Il m’a fallu du temps pour ne pas avoir peur, il m’a fallu du temps pour mesurer l’efficacité des gestes barrières.
Combien d’heures de Zoom ai-je donc fait ? Combien d’heures d’enseignement virtuel ? Comment parvenir à toucher l’enfant ? Comment lui faire ressentir la musique à travers un écran, quand l’élève est si loin et  si détaché d’un cours si désincarné ?

Il faut tout donner je pense.
 Jamais je n’ai autant donné de moi-même durant un cours.
La musique est une onde vibratoire qui remplit l’espace. Un enfant, un adolescent, un adulte, n’importe qui, qu’il soit débutant ou confirmé, emplit l’espace de vibrations que j’écoute.
J’écoute toujours. Totalement absorbée par le son, j’entends l’autre, son intériorité. A traverses les notes hésitantes, les doigts crispés, les paumes moites, je sais exactement ce que l’autre traverse.
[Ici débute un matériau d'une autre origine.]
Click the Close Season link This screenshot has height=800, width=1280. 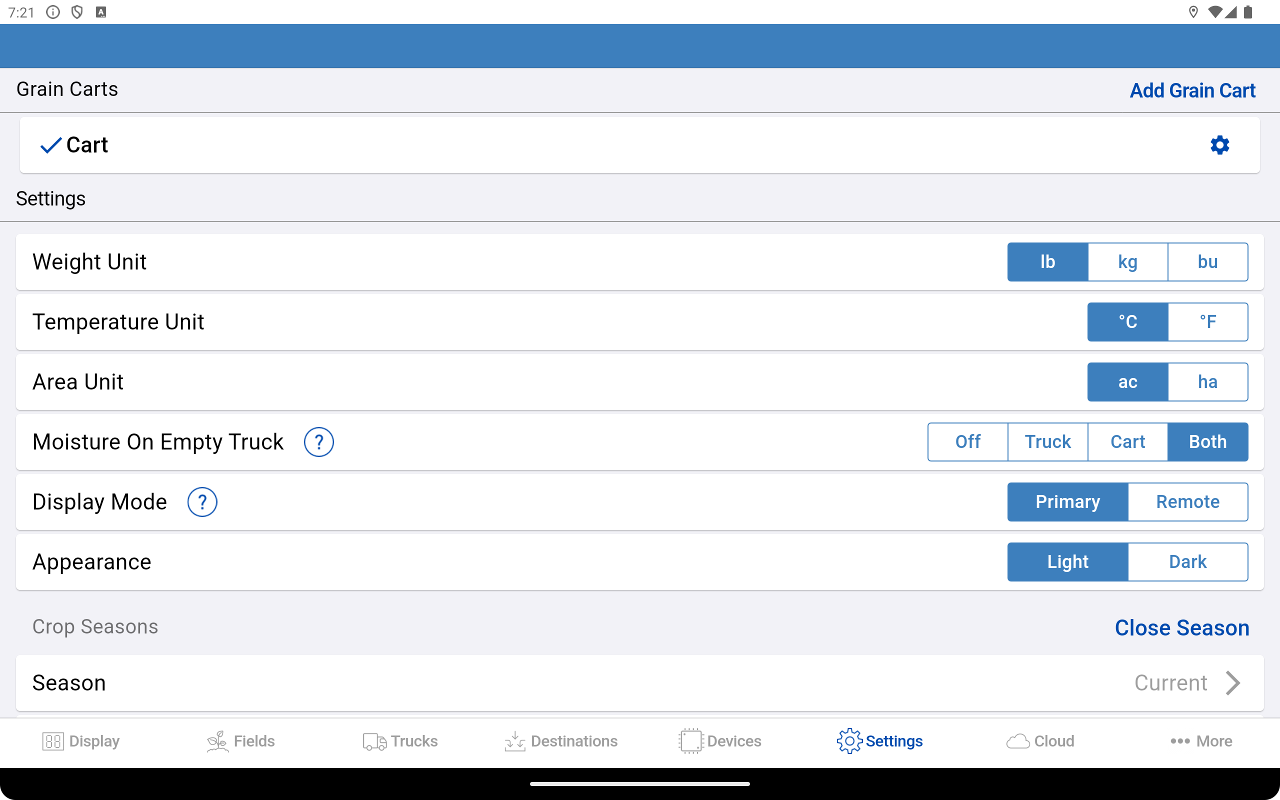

La musique est un scanner de l’âme.

Mais là, à travers un écran, avec un son souvent décalé de l’image en raison d’une connexion capricieuse, un son numérique, laid, difforme, et une distance aussi grande entre l’élève et moi-même, qu’étais-je censée écouter et ressentir ? Il me fallait  me jeter corps et ouïe dans un bain sonore indifférencié et y chercher l’autre. Je l’ai fait des heures et des heures. Quasiment tous les enfants ont tenu les cours virtuels. Ils s’y sont même accrochés. Il fallait continuer quoiqu’il arrive. J’en ai même été étonnée. Et touchée aussi, cela va sans dire.
Deux élèves ont lâché cependant. Mais ils auraient lâché de toute façon je me dis. Sans doute que je me console en disant cela.  Mais je crois que le courant, littéralement, ne passait pas, l’affect n’était sans doute pas assez fort pour tenir le lien musical. Car pour tenir des cours Zoom pendant des mois, et je songe au deuxième confinement, où tous, étions épuisés, il faut un fort lien enseignant-élève qui permette de supporter la distance.
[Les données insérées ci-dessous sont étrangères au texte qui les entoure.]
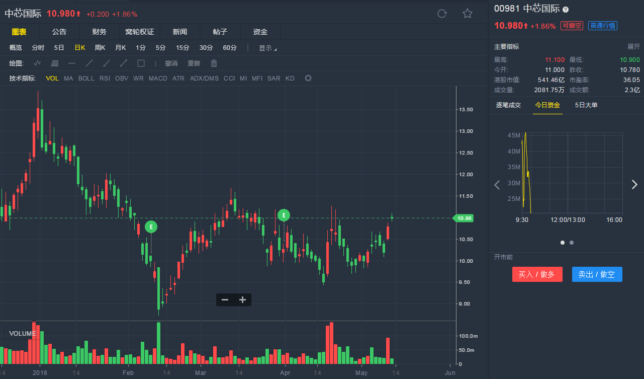Click the 买入 / 做多 button
This screenshot has height=379, width=644.
tap(537, 274)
Et puis un matin, j’ai senti que j’étais vide, que je ne ressentais plus rien, alors j’ai décidé que c’était terminé, que c’était hors de question de recommencer ça.
A un moment donné, j’ai décidé et agis selon ma conscience.
Les enfants devaient venir. Tous devaient venir. Il nous fallait garder le lien physique, pour la musique, pour notre santé psychique, et pour supporter aussi cette situation.  
Et j’avais enfin confiance : les gestes barrières marchaient.  Et les parents collaboraient. Au moindre doute, au moindre symptôme suspect, ils gardaient l’enfant à la maison.
Je les remercie de nous avoir tous protégés.